Temporal response characterization across individual multiomics profiles of prediabetic and diabetic subjects

Abstract

Longitudinal deep multiomics profiling, which combines biomolecular, physiological, environmental and clinical measures data, shows great promise for precision health. However, integrating and understanding the complexity of such data remains a big challenge. Here we utilize an individual-focused bottom-up approach aimed at first assessing single individuals' multiomics time series, and using the individual-level responses to assess multi-individual grouping based directly on similarity of their longitudinal deep multiomics profiles. We used this individual-focused approach to analyze profiles from a study profiling longitudinal responses in type 2 diabetes mellitus. After generating periodograms for individual subject omics signals, we constructed within-person omics networks and analyzed personal-level immune changes. The results identified both individual-level responses to immune perturbation, and the clusters of individuals that have similar behaviors in immune response and which were associated to measures of their diabetic status.

Figure 1

Cohort description. Summary distributions across sexes for (a) Age, (b) observation window, and (c) visits for different conditions. (d) Proportion of time series from different data modalities.

Figure 2

Workflow. Following the initial parsing of multiple omics datasets (i), our workflow has two main branches: (ii) single subject analysis and (iii) multi-subject similarity analysis, with examples of the output shown and relevant figures and tables.

Figure 3

Single individuals’ multiomics clusters. Two examples of Lag 1 classification outcomes are shown for (a) Subject ZKFV71L and (b) Subject ZTMFN3O. In these examples the information is summarized as follows: Left panel: the cluster of groups/subgroups for Lag 1 class are shown in the visits time frame. The visit time points have been labeled by healthy status, where H: Healthy, W: Weight gain/loss, Im: Immunization, In: Infection. Middle panel: the community structure of visits within each subgroup, where the community structure is based on our visibility-graph-based community detection algorithm.
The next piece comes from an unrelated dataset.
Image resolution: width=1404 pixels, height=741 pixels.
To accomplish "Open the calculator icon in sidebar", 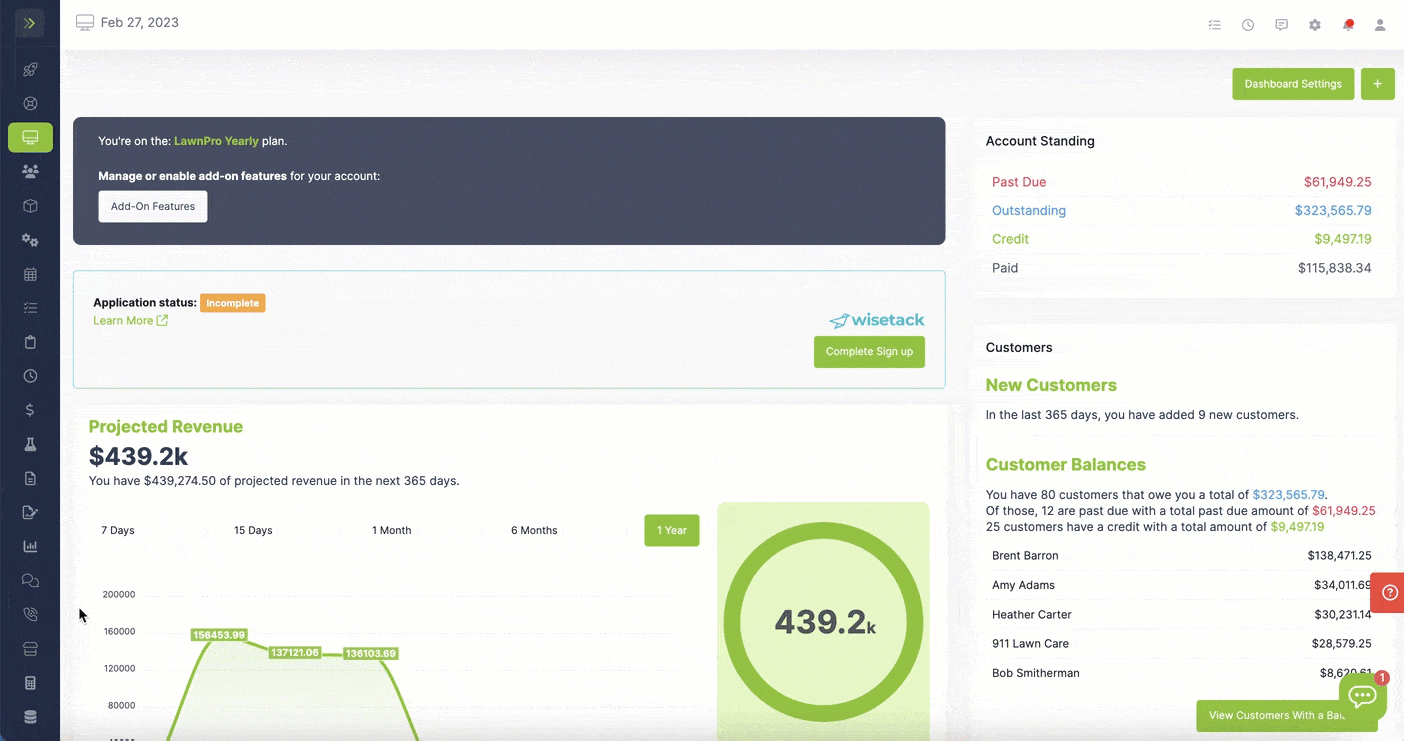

Right panel: corresponding autocorrelations for the time series shown.

Figure 4

Similarity analysis across individuals. (a) The k-means based community structure of the subjects’ similarity network (nodes represent subjects and weighted edges omics showing similar temporal behavior across individuals). (b)–(f) Distributions of five types of measures in the 4 network communities by gender: (b) BMI; (c) DI, disposition index; (d) SSPG, steady-state plasma glucose; (e) Matsuda index and (f) isrMax, maximum insulin secretion rate.